■ Text segment
BEGIN

A juvenile smalltooth sawfish in the Charlotte Harbor estuarine system, Florida. A new study finds that female sawfish can reproduce asexually in the wild. Photo by Florida Fish and Wildlife Conservation Commission.
Who needs Tinder when you can reproduce on your own? Not female smalltooth sawfish. These shark-like creatures can make babies asexually, according to a new study in Current Biology. The find marks the first observation of a free-living vertebrate animal that successfully switched from sexual to asexual breeding — a phenomenon known as facultative parthenogenesis — and yielded viable offspring in the wild.
Smalltooth sawfish, a species of ray, join a surprising collection of vertebrates that have made the switch. The earliest accounts of the facultative parthenogenesis involved birds: farmed chickens in 1872, pet pigeons in 1924 and domesticated turkeys in the 1954. “Self-loving” female sharks produced viable offspring at zoos in Omaha, Nebraska and Detroit in the last decade. Female Komodo dragons prefer coitus in the wild, but put them in a pen, and they’ll get down asexually.
“I think that facultative parthenogenesis is a more common occurrence than people would ever expect, said evolutionary biologist Warren Booth of the University of Tulsa in Oklahoma who wasn’t involved in the study. “In the last 5 years, a whole suite of studies have come out documenting the phenomenon with animals in captivity.”
Smalltooth sawfish (Pristis pectinata) are named for their sawlike beaks. The beaks act as hunting tools that track weak electric fields emitted by fish prey and then serve as the perfect weapon for slashing their meal into oblivion (see video).
This movie shows four different feeding behaviors of sawfish. Video by Wueringer BE et al 2012.
But due to overfishing and habitat loss, smalltooth sawfish are critically endangered, with estimates suggesting that the global species lost between 95 to 99 percent of its members over the last century. One of their final homesteads exists along Florida’s southern tip, where scientists keep constant watch on a population that has shown indications of stability in recent years.

END

■ Required work
Answer these questions from the sawfish article:
(a) Which journal published the new study on sawfish reproduction?
(b) Which university is Warren Booth affiliated with?
(c) What share of its members is the smalltooth sawfish estimated to have lost over the last century?
The material is separate from the sawfish article and has no connection to it.

■ Data
BEGIN

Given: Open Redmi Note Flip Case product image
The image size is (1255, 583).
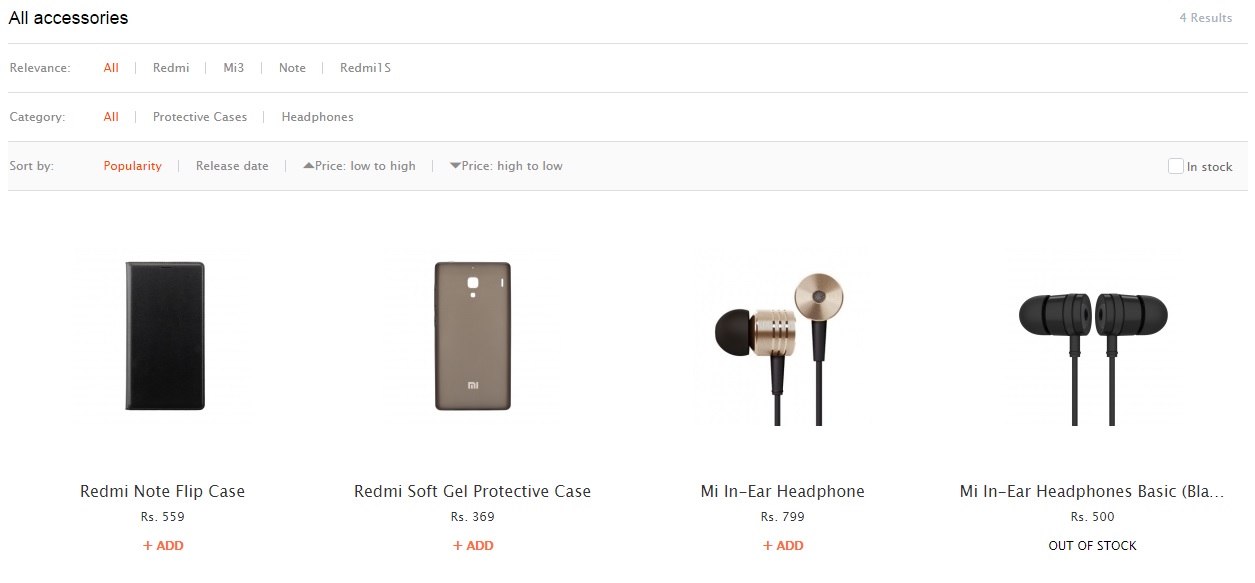Looking at the screenshot, I should [x=164, y=336].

END

■ Solution
(a) Current Biology
(b) The University of Tulsa in Oklahoma
(c) Between 95 and 99 percent